Comparative chart of comet tail moment in U87MG cell line of 100 μm spheroids for various combinations of treatment with 1μM IUdR, hyperthermia (at 43˚C for an hour) and irradiated by gamma rays of cobalt-60. Mean ± SEM of the three separate experiments are plotted. Lines represent fitted polynomial on the data.

Discussion

Hyperthermia has been used in the therapy of malignant brain tumors for several years. According to the previous studies, hyperthermia affects cell membranes in such a way that normal cells are not damaged, but makes tumor cells more sensitive to radiation. In a study by Pu et al., they have indicated that apoptotic cell death is one of the mechanisms of hyperthermic therapy for malignant glioma (23). Several other studies have demonstrated the survival benefit of hyperthermia in glioma. Some studies applying hyperthermia alone (24, 25) and some others applying adjuvant hyperthermia, given before and after brachytherapy, conventional external radiotherapy (26) or chemotherapy (27), have shown a significant improvement in survival rate of patients with focal glioblastoma. Van Bree et al. Reported supposition about the role of hyperthermia in the treatment of tumors based on the combined use of hyperthermia and radiation therapy, suggesting that hyperthermia probably exacerbates the antitumor effects of radiation as compared to radiation therapy alone. This means that hyperthermia can be effective as an adjunct method in cancer therapy because of ability to provide the lower doses of radiation, especially for highly radioresistant tumors (28). These encouraging results suggest the need for further evaluation of these combined modalities in vitro to determine normal tissue toxicity and therapeutic effectiveness.

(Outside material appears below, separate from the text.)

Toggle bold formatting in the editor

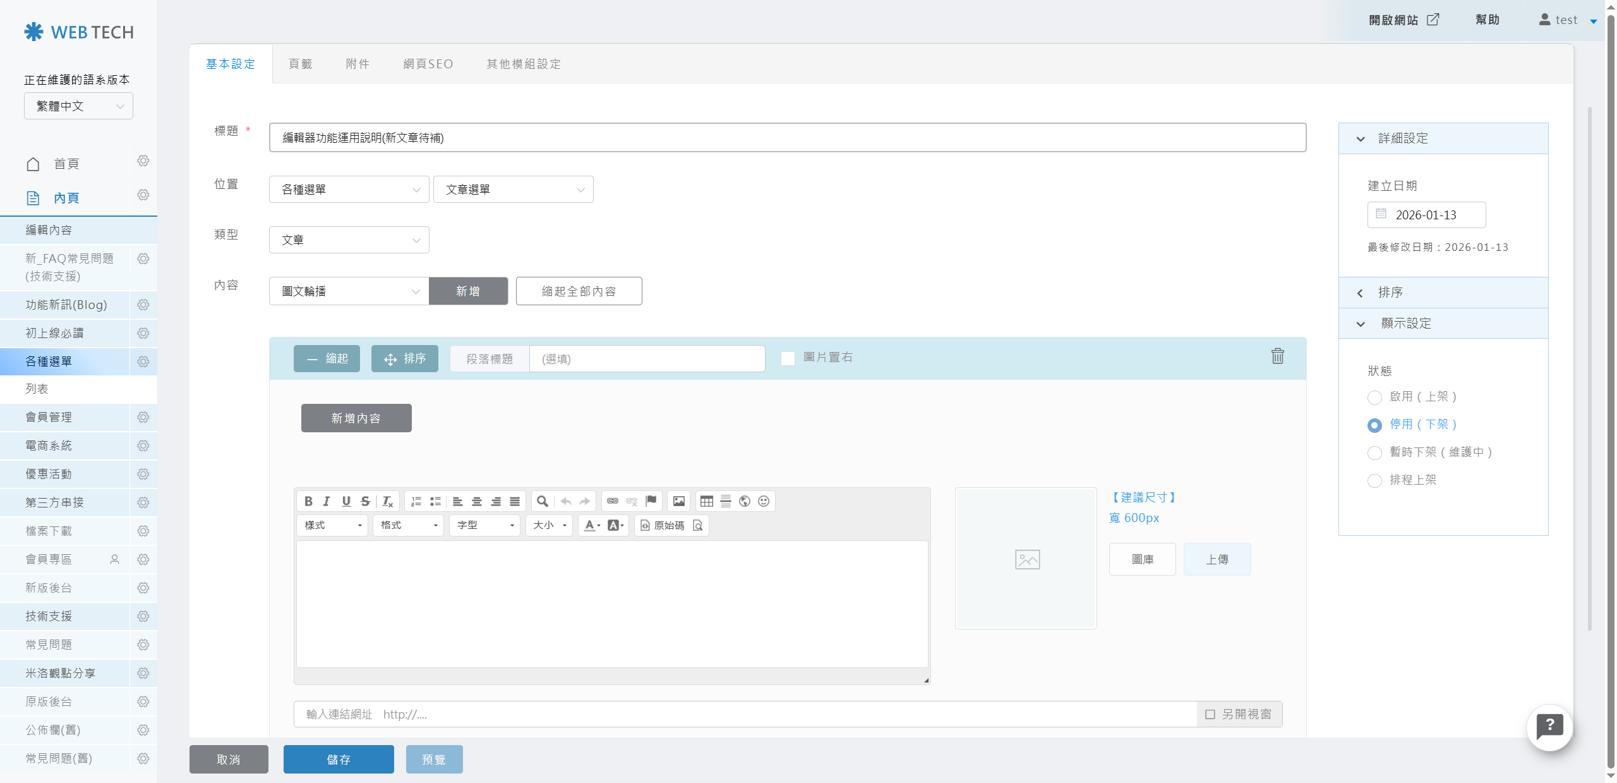click(308, 501)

In the present study, we used IUdR, known as a most potent radiosensitizer due to its reduced toxicity (28), which increased IR-induced DNA damages (29). Spheroids were also used as a tumor model system to assess the influence of hyperthermia and sensitizers on in vivo radiation response of cells.

Conclusion

Comet assay (Fig 3) was applied to evaluate the cytotoxicity effects of the radiation sensitizer in multicell spheroids potentiated by hyperthermia. Enhanced comet tail factor response in cells exposed for one hour at 43˚C indicated DNA damage.

Fig 3

Microphotography of comet assay of U87MG cells of 100μm spheroids.

The effect of hyperthermia and IUdR was 2.2- fold as compared to IUdR group, whereas it was demonstrated that hyperthermia and IUdR pretreatment sensitized cells to IR by 1.7-fold and 1.4-fold, respectively, in comparison with radiation alone. However, the most significant cytotoxicity occurred in cells when hyperthermia and IUdR were used together before irradiation. The effectiveness of this combination was 2.7 times greater than when cells were irradiated without treatment.

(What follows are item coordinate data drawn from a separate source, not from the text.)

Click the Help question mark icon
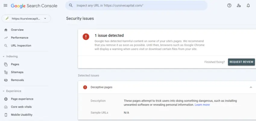256x121 pixels. pyautogui.click(x=229, y=5)
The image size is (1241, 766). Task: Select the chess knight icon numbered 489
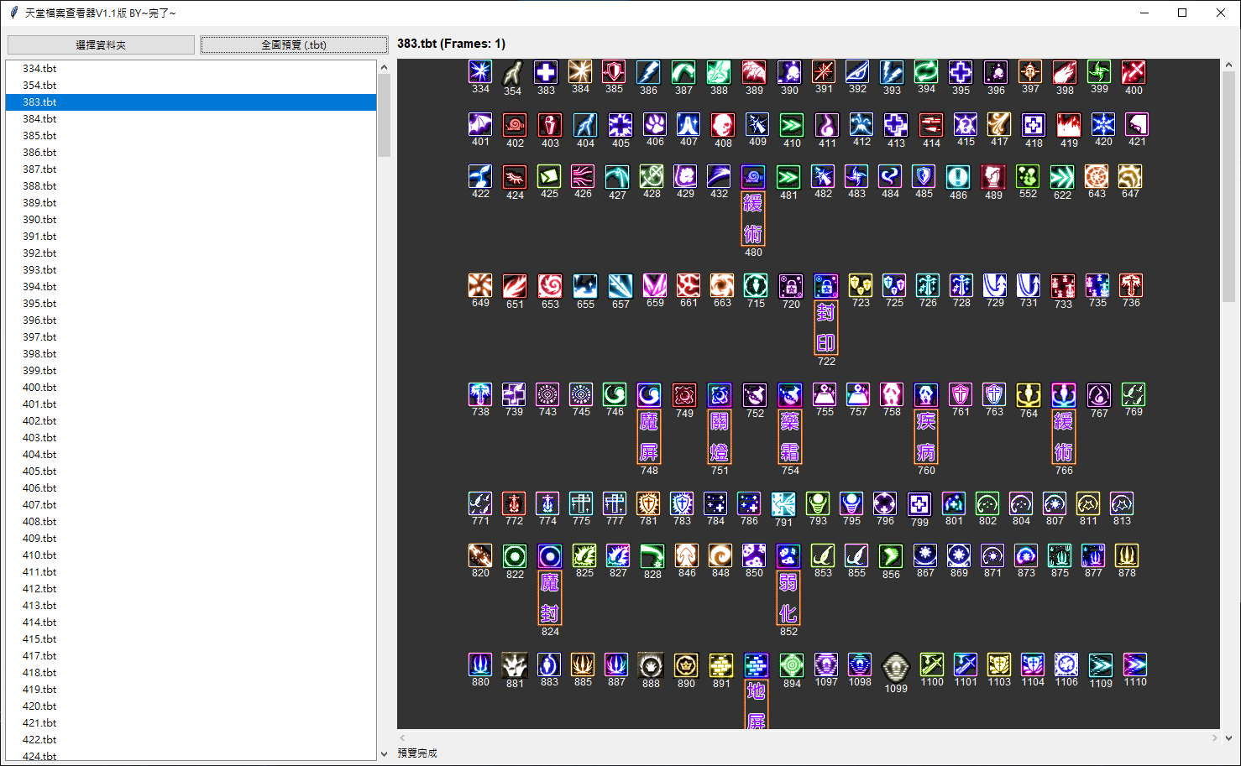tap(993, 177)
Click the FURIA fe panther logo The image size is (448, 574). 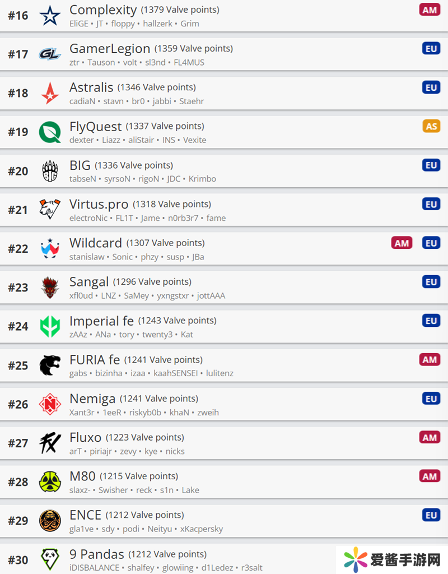point(50,365)
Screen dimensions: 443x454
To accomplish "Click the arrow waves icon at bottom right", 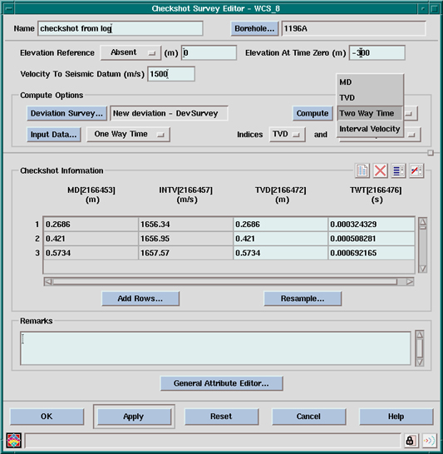I will (x=429, y=441).
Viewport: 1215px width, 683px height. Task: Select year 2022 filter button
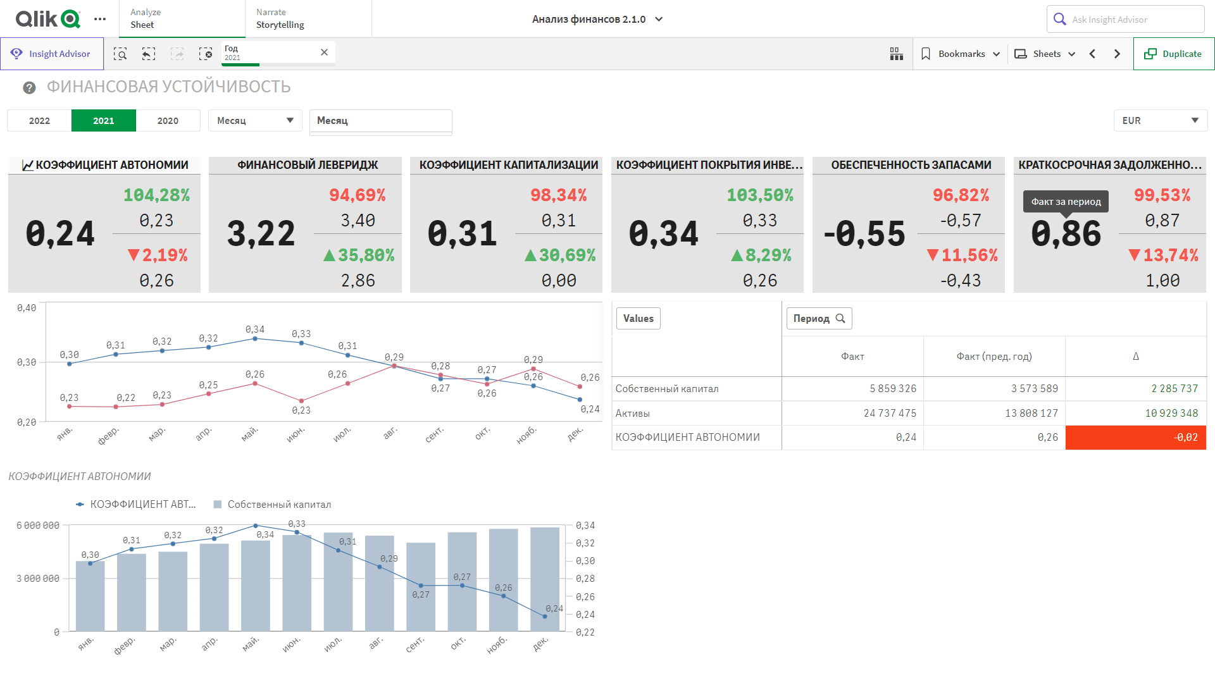39,121
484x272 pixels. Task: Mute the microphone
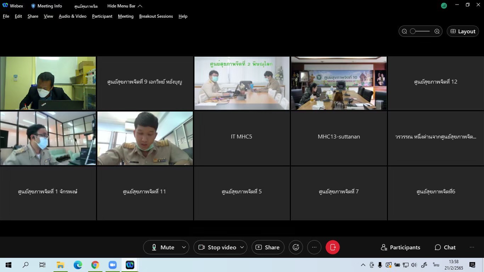click(x=163, y=247)
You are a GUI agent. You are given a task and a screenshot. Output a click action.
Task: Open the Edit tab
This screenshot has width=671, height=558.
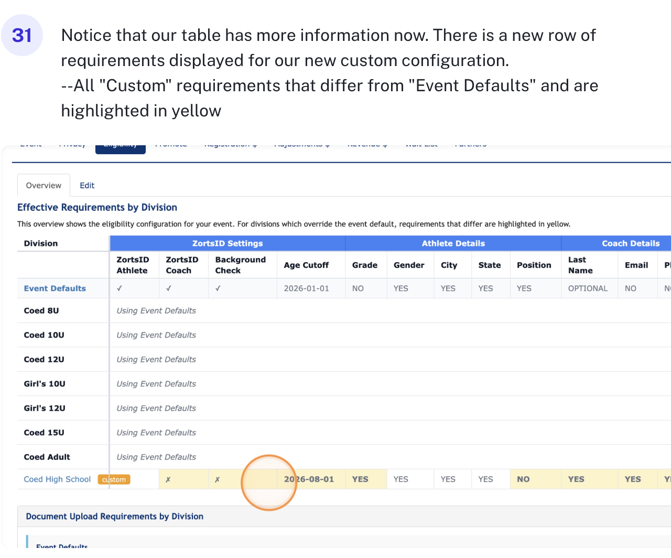tap(87, 186)
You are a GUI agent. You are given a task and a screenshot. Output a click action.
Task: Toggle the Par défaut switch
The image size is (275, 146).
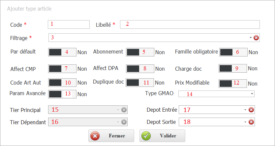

These results show that a combination of hyperthermia and low concentrations of radiosensitizer can interact positively to induce a high degree of damages in multicell spheroids. This interaction may have several potential therapeutic advantages. The possibility of clinical implication of using three different modalities simultaneity depends on that all equipment used are aggregated in one place.

According to the dosimetry results, the uncertainties of TL dosimeters were about 2.9% (1 SD) which can be due to several factors such as temperature or moisture, low quality of the chips, blowing the chips while transferring to flasks or TLD-reader, or interval between radiation and reading. This uncertainty was found to be high but not essentially greater than its limitation (22). Several studies applied gamma sources and TLD-100 obtained the value of 1.2 and 1.7%, respectively (30, 31).

Therefore, the accuracy of TLD-100 used in this experiment shows that the absorbed dose by cells is in accordance with irradiated dose and considered a desirable result for clinical works.

Table 1

Mean tail moment of cells was measured using comet score software and SE values of samples

Group	Mean tall moment	Mean tall moment
Control	0.3765	0.0664
IUdR	0.7525	0.0356
Hyp	1.017	0.0425
IUdR + Hyp	1.6727	0.105
Gamma 60Co	2.2909	0.0881
IUdR + Gamma 60Co	3.1856	0.1398
Hyp + Gamma 60Co	3.842	0.1237
IUdR + Hyp + Gamma 60Co	6.1202	0.1384

IUdR; Iododeoxyuridine and Hyp; hyperthermia.